QUE SEA LO QUE DIOS QUIERA
Indignado estoy como indignado está el pueblo argentino ante la sistemática tomadura de pelo a la que viene siendo sometido desde hace ya mucho tiempo por la clase dirigente del país. Una clase dirigente que se autodenomina clase política y que de política tiene muy poco, a juzgar por los resultados que han obtenido en vagas e infértiles gestiones de gobierno hasta ahora mismo.
Mi indignación ha llegado a su cenit cuando hace un par de días el actual Presidente Eduardo Duhalde declaró que si el Congreso de la nación no aprobaba la ley que él proponía sobre la transformación del dinero de los ahorristas en bonos del estado, es decir, momentáneamente irrecuperable, no se hacía responsable de las consecuencias y QUE SEA LO QUE DIOS QUIERA. Curiosa manera de descargar las responsabilidades inherentes al cargo de Presidente, cuando Duhalde se comprometió ante el Congreso de la nación a cumplir el encargo de formar gobierno como Presidente con la condición de resolver la crisis tan aguda como crónica que padece el país. QUE SEA LO QUE DIOS QUIERA, dijo el Presidente.
Veamos qué es lo que es lo que se supone que Dios quiere. Me niego a pensar que Dios sienta o tenga una especial animadversión hacia la Argentina o hacia cualquier estado de su creación, en consecuencia aquello de “que sea lo que Dios quiera” no puede tomarse en serio, ni como excusa ni como forma de resignación.
Dios, tal y como hemos sido educados en las normas básicas de la religión católica, se supone que es sinónimo de justicia, y se supone también que Dios lo único que pretende de la Argentina o de cualquier Estado de su creación es que sus dirigentes actúen con respeto y exigiendo respeto por la justicia.
Y es eso precisamente lo que no hace ni el presidente argentino ni sus adláteres, pues uno tiene la sensación de que todos, hablando mal y pronto, se pasan alegremente la justicia por el arco del triunfo.
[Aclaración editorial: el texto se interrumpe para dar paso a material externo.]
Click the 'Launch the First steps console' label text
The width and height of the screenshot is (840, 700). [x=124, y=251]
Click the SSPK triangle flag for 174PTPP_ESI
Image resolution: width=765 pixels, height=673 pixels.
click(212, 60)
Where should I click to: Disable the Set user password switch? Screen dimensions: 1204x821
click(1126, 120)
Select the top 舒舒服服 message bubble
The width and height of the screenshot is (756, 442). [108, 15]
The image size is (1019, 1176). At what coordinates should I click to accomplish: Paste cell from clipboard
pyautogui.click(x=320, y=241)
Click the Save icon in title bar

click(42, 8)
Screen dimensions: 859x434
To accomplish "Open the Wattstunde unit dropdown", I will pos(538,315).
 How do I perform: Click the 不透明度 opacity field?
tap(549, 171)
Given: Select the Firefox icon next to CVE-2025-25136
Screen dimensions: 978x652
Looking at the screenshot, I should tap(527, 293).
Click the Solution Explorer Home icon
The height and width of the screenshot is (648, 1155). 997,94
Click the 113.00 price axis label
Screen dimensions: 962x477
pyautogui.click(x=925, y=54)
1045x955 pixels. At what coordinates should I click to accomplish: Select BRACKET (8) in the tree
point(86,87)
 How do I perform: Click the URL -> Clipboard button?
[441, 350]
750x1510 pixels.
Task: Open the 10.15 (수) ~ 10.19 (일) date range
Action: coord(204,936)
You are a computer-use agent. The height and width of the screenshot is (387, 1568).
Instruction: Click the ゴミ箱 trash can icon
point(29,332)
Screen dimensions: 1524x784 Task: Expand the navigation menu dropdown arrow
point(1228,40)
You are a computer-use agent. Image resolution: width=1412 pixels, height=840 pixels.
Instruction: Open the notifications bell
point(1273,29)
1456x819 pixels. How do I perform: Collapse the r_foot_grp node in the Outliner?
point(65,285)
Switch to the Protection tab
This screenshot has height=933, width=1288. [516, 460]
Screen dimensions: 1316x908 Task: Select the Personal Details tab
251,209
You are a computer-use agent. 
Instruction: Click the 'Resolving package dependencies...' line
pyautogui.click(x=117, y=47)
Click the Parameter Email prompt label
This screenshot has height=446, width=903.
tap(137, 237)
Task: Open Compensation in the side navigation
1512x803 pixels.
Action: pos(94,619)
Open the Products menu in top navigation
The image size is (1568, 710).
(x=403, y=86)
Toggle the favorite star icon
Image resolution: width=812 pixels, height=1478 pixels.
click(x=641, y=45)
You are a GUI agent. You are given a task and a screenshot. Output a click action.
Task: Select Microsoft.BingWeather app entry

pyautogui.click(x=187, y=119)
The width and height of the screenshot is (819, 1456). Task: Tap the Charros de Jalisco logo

La población entera sabe cuáles son los culpables del drama social que padece actualmente el país, quiénes son los beneficiarios fraudulentos del expolio y venta de los bienes públicos, y la población entera sabe que el dinero de aquellas ventas reposa a buen recaudo en la cuenta privada de tal o cual dirigente en paraísos fiscales de todos conocidos.
Los militares del proceso convenientemente indultados por gobernantes insensibles a la idea de la justicia, no fueron juzgados por pisotear la democracia, ni por sus chanchullos y corruptelas económicas, sino por otro tipo de crímenes, atroces todos, cometidos durante el oscuro período de su permanencia en el “de facto” poder. Como si estos militares corruptos y asesinos hubieran abierto la ética veda de la corrupción, detrás vinieron dirigentes permisivos, sordos y ciegos a la necesidad justiciera del pueblo, que no sólo pedía sino que exigía justicia. Y ese pueblo, eufórico al principio por la recuperación de la democracia perdida, poco a poco fue ganando desencanto hasta llegar a perder totalmente la confianza en sus acomodaticios líderes.
Uno, desde un rincón de la historia, observa asombrado e indignado los tejes y manejes de estos personajes, e imagina soluciones quizás imbuido en un espíritu un tanto incrédulo al que lo ha conducido la inoperancia dirigente, y piensa que la única manera de recuperar todo lo perdido pasa por recuperar el respeto por la justicia, aplicando implacablemente y sin dilaciones el código penal, es decir, metiendo en la cárcel de esa justicia a todos aquellos que se burlaron y se burlan de ella manipulando los caudales públicos en beneficio propio. Las preguntas son obvias: ¿dónde está el dinero que se obtuvo por la venta de YPF, y el de Telefónica, y el de Aerolíneas Argentinas, y el de obras sanitarias, y el de Endesa?, y así hasta el final de la interminable lista de privatizaciones que se llevaron a cabo. Es cierto que cualquier acto de justicia no debe significar una venganza, pero sí un correctivo, además de una exigencia de respeto a esa justicia que no es otra cosa que un bien comunitario.
Si todo el mundo sabe cuáles son los responsables, nadie entiende por qué esos responsables no son metidos entre rejas hasta que devuelvan hasta el último centavo que le robaron al país, aunque gasten toda la vida en hacerlo. Mientras no se restablezcan los valores éticos y el sentido más respetuoso de la ley, la República Argentina no superará esta crisis ni las posibles que puedan venir en el futuro, futuro que por indolencia y permisividad puede convertirse en quimera y perderse para siempre.